The first shows weekly crude oil production (dark line) surging higher (putting downward pressure on the per-barrel price). The second shows 2017 gasoline demand (highlighted and circled) surging higher as well (supporting the price).
So, again, the fact that U.S. consumers (being 2/3rds of GDP) are hitting the roadways speaks volumes about the present strength of the economy. The ramping up of production speaks to the beauty of the marketplace: I.e., 1. Demand increases. 2. Price Increases in response to demand. 3. Production increases in response to price. 4. Price levels off in response to production. This would be the market searching for equilibrium.
And it's got to be driving OPEC (as it efforts to get the price higher) batty.

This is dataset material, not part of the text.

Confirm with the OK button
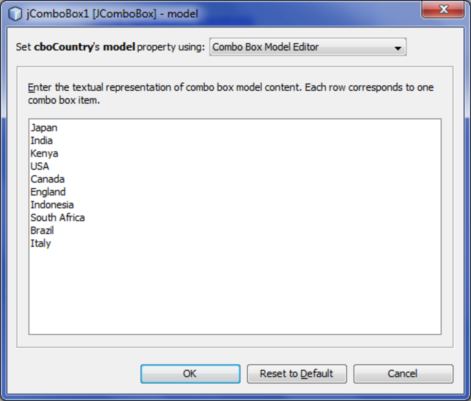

Bloomberg: As OPEC Cuts Output, U.S. Rigs Rise to Highest Since 2015: Production cuts by OPEC and its allies have had the unintended effect of spurring a revival of drilling in the U.S. Rigs targeting crude and natural gas rose by 15 to 824 this week, the highest since September...........Back to the "tough place" aspect of energy as an investment destination: While the supply/demand setup, per the above, has me fundamentally scoring the sector neutral (say, a 5 on a 1-10 scale), the chart below has me technically scoring the long-term setup a 5 and the short-term a 6/7:
The silver lining to what makes for a basically blah setup for the sector is the overall stimulus effect low to moderate energy prices have on the rest of the economy. I.e., lower gas prices allow for more trips to the mall, to Amazon.com, to car lots, to model home sites, and on and on...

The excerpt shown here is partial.